More recently, Monsanto was revealed to be a leading manufacturer of weaponized white phosphorus. A 2012 U.S. Army procurement document named the company as the sole U.S.-based manufacturer of white phosphorus for M110 chemical artillery projectiles. International humanitarian law restricts the military use of white phosphorus due to its incendiary properties. During its 2008-2009 assault on Gaza, the Israeli military used U.S.-made white phosphorus shells illegally, in areas heavily populated with civilians. However, a Human Rights Watch found ammunition remnants that were manufactured two decades earlier by Thiokol Aerospace, a U.S. company now part of Northrop Grumman, not by Monsanto.

Background

While herbicides do not qualify as “chemical weapons,” Israel’s use of them  in Gaza may constitute a violation of international humanitarian law. In general, international humanitarian law requires that, during wartime and occupation, civilians and humanitarian interests must be protected. Customary international humanitarian law severely restricts the use of herbicides as in warfare. Herbicides must not be used against vegetation which is not a military target, if it causes excessive incidental damage to civilian objects, or if it could cause widespread, long-term, and severe damage to the natural environment.

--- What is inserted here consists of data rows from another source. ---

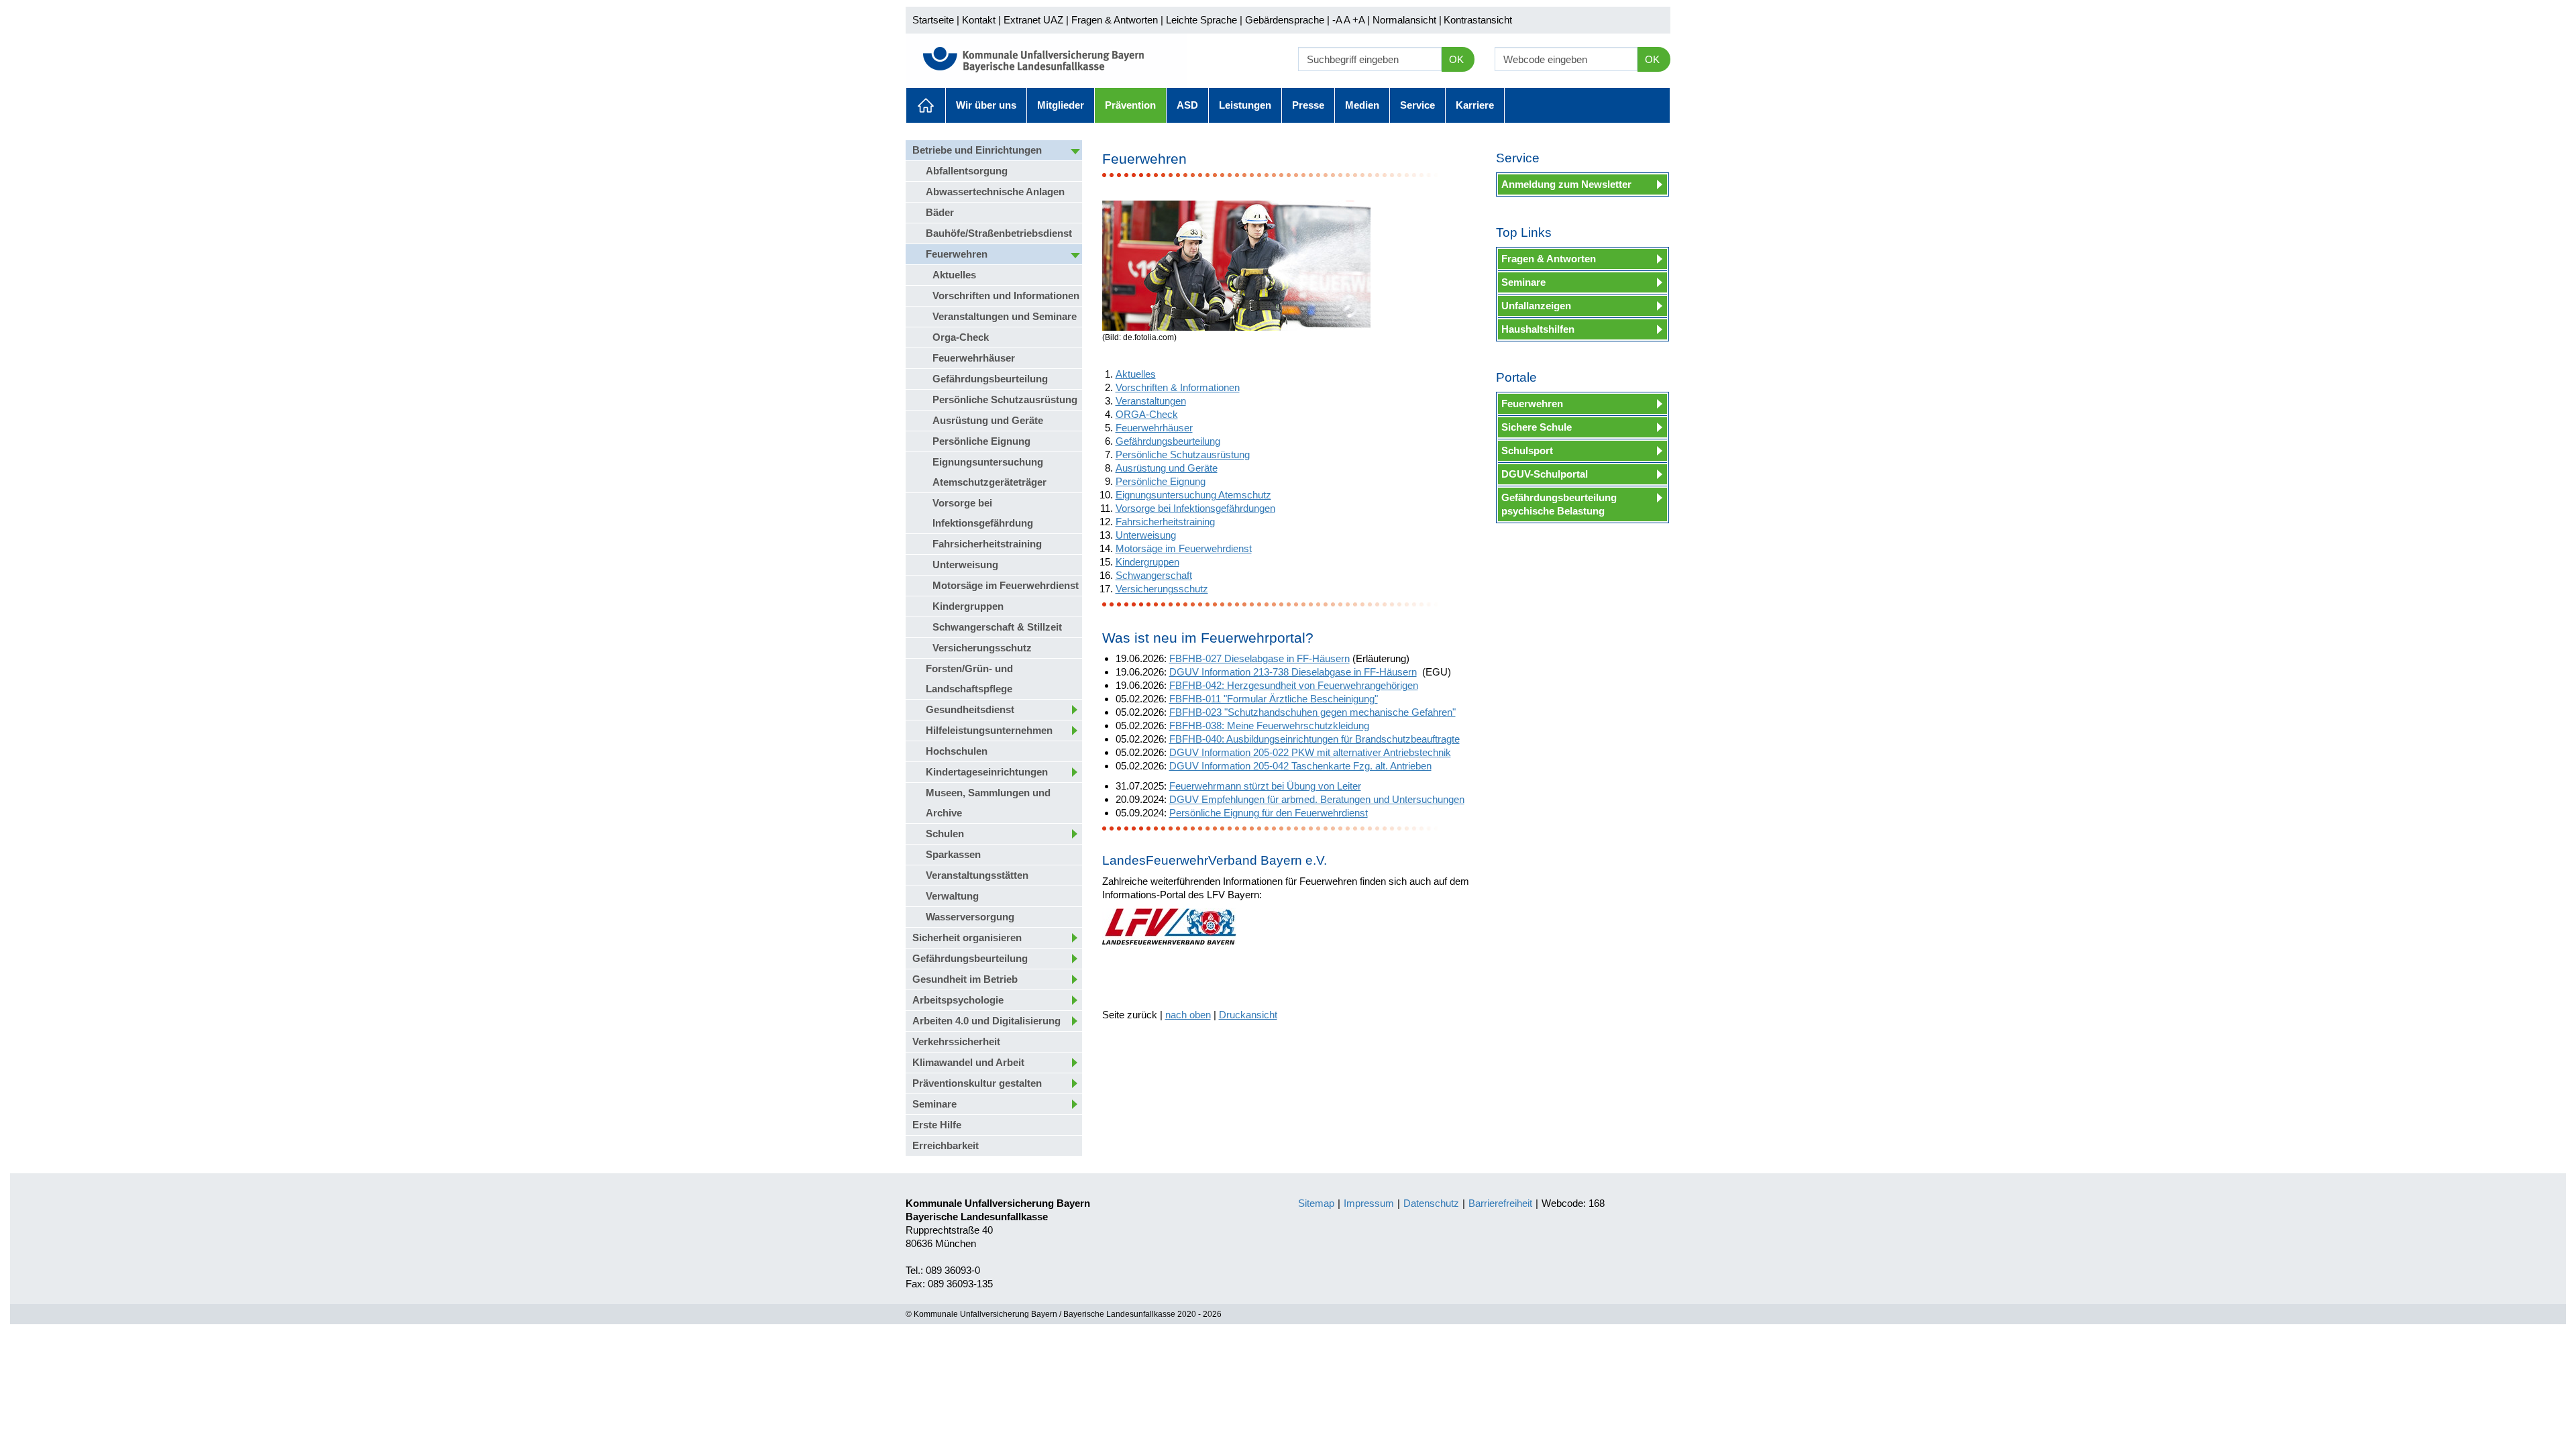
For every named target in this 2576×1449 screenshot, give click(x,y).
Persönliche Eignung (981, 441)
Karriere (1475, 105)
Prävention (1130, 105)
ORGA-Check (1147, 414)
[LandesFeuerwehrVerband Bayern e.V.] (1169, 926)
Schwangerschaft (1154, 575)
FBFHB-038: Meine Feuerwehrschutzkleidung (1269, 725)
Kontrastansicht (1478, 19)
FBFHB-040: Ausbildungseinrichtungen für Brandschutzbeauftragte (1314, 739)
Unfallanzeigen (1536, 305)
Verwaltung (952, 896)
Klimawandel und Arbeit (968, 1062)
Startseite (933, 19)
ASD (1187, 105)
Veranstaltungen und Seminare (1004, 316)
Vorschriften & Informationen (1178, 387)
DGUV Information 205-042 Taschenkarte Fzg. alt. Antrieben (1300, 765)
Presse (1308, 105)
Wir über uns (986, 105)
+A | (1360, 19)
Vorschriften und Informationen (1005, 295)
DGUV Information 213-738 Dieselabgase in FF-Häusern (1293, 672)
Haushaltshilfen (1537, 329)
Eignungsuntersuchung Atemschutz (1193, 494)
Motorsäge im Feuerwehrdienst (1005, 585)
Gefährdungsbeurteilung (990, 378)
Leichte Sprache (1201, 19)
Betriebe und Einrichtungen (977, 150)
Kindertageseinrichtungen (987, 771)
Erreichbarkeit (945, 1145)
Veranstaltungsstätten (977, 875)
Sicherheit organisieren (967, 937)
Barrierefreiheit (1500, 1203)
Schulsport (1527, 450)
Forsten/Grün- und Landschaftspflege (969, 678)
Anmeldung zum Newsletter (1566, 184)
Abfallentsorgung (967, 170)
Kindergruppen (968, 606)
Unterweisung (965, 564)
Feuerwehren (956, 254)
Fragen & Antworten (1114, 19)
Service (1417, 105)
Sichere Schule (1536, 427)
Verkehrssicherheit (956, 1041)
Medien (1362, 105)
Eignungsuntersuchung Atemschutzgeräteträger (989, 472)
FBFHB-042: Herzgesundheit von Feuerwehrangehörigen (1293, 685)
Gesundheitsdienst (970, 709)
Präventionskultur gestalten (977, 1083)
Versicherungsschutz (982, 647)
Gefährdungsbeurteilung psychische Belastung (1559, 504)
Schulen (945, 833)
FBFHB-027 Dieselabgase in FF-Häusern (1259, 658)
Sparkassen (953, 854)
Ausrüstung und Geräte (987, 420)
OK (1456, 59)
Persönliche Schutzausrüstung (1004, 399)
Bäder (940, 212)
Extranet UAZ (1033, 19)
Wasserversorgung (970, 916)
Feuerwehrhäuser (973, 358)
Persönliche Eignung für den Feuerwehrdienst (1268, 812)
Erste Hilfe (936, 1124)
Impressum (1369, 1203)
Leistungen (1245, 105)
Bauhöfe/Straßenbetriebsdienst (999, 233)
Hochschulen (956, 751)
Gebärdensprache (1284, 19)
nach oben (1188, 1014)
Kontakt (979, 19)
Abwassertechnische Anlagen (995, 191)
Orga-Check (960, 337)
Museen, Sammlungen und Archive (988, 802)
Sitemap (1316, 1203)
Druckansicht (1248, 1014)
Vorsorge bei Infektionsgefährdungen (1195, 508)
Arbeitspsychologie (958, 1000)
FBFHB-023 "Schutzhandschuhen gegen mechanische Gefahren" (1312, 712)
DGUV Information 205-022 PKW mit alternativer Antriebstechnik (1310, 752)
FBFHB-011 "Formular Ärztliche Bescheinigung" (1273, 698)
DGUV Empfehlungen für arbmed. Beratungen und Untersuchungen (1316, 799)
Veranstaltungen (1151, 401)
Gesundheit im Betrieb (965, 979)
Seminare (934, 1104)
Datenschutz (1431, 1203)
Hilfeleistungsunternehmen (989, 730)
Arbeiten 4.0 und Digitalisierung (986, 1020)
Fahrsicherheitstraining (987, 543)
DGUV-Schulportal (1544, 474)
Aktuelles (926, 105)
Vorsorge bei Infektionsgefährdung (982, 513)
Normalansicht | (1407, 19)
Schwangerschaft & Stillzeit (997, 627)
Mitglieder (1060, 105)
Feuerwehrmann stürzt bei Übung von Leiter (1265, 786)
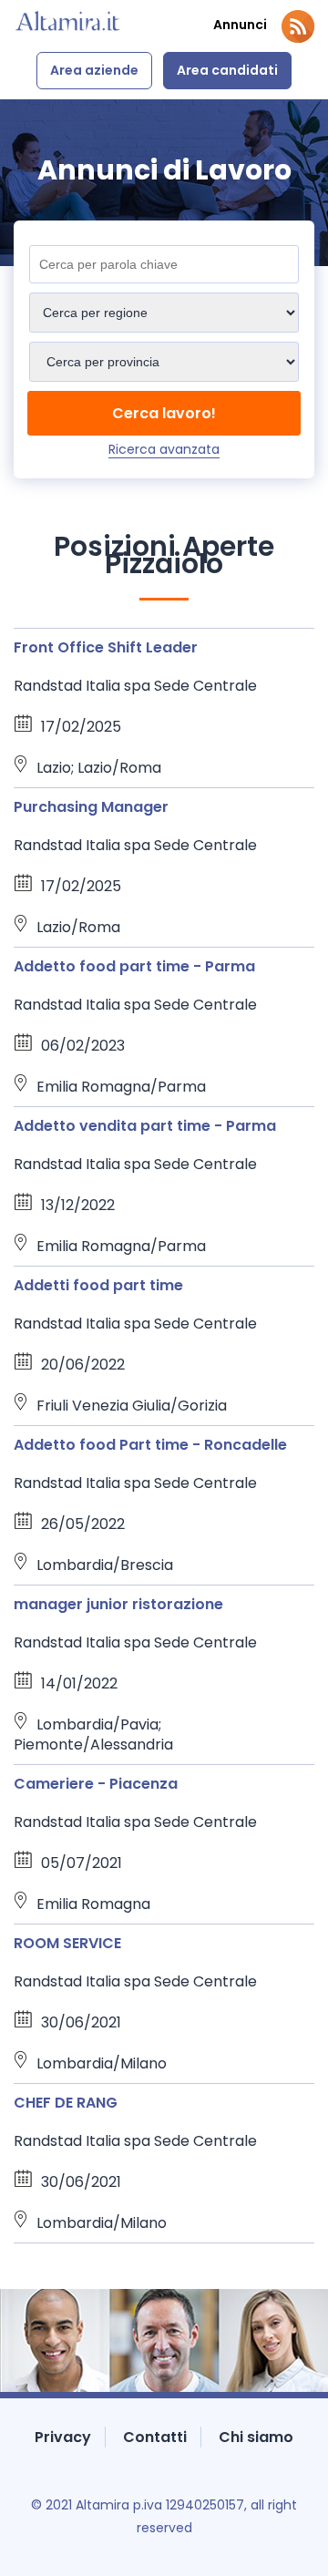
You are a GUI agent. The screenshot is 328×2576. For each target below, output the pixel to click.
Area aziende (94, 70)
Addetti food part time (98, 1285)
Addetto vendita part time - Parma (145, 1125)
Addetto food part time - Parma (134, 966)
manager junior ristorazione (118, 1604)
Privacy (63, 2437)
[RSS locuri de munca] (298, 26)
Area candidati (227, 70)
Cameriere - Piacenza (96, 1783)
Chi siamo (256, 2437)
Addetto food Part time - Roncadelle (150, 1444)
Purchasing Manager (91, 806)
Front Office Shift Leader (106, 647)
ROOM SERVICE (67, 1943)
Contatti (155, 2437)
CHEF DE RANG (66, 2102)
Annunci (240, 25)
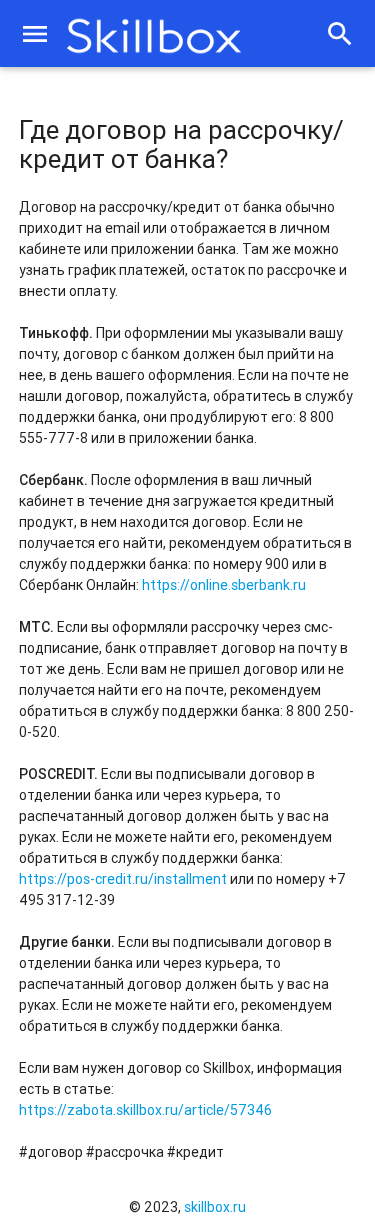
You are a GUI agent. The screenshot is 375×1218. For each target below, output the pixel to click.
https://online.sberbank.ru (224, 585)
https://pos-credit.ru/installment (123, 879)
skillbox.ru (215, 1207)
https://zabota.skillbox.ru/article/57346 (145, 1110)
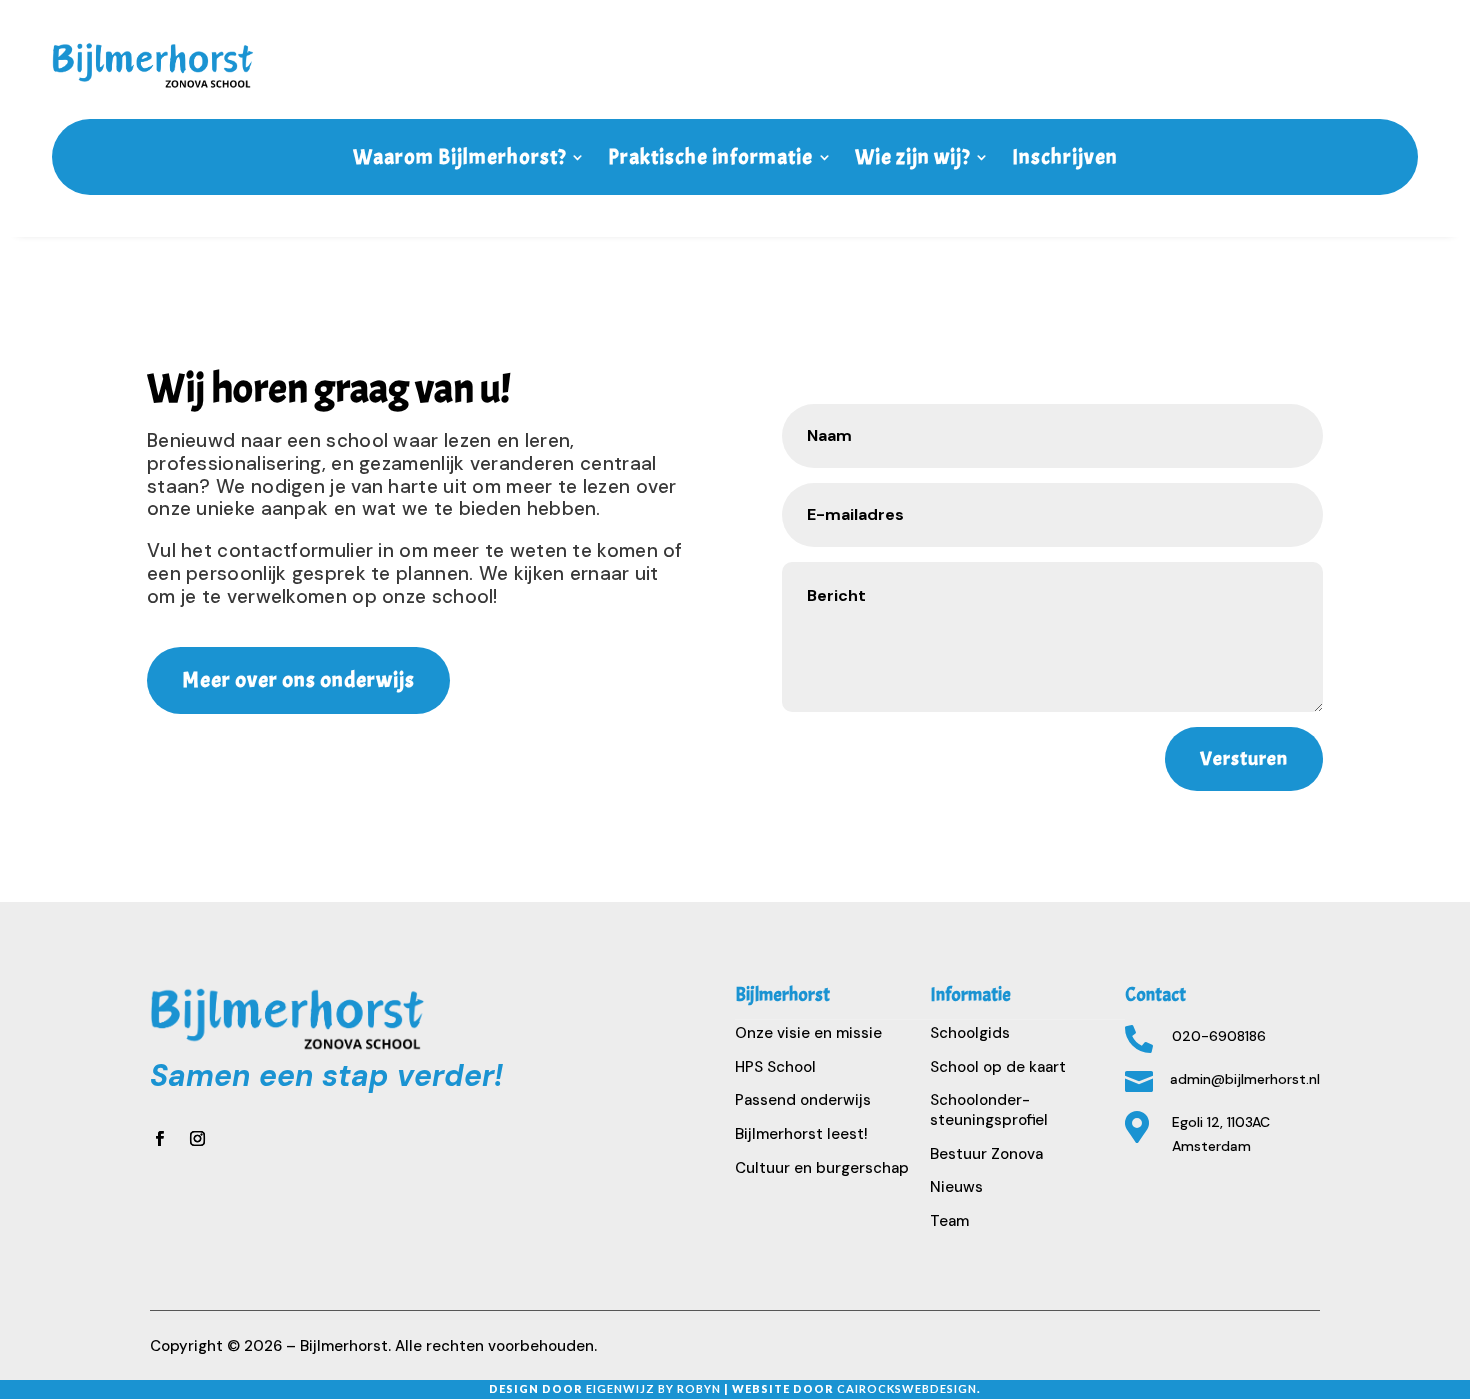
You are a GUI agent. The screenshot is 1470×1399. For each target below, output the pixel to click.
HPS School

The detrimental use of herbicides needs to be understood in the context of the decade-long military blockade imposed by Israel on the Gaza Strip. In 2017, the UN estimated that more than 40 percent of the population in Gaza was food insecure, mainly as a result of the blockade. By destroying crops year after year, Israel may be in violation of Article 55 of the Fourth Geneva Convention, which requires an occupying state to ensure the food supplies of the occupied population. In addition, customary international humanitarian law prohibits the use of starvation as a method of warfare and prohibits attacking “objects Indispensable to the survival of the civilian population.” Under the blockade, local produce has become one of the main sources of sustenance and livelihood for Palestinians in Gaza.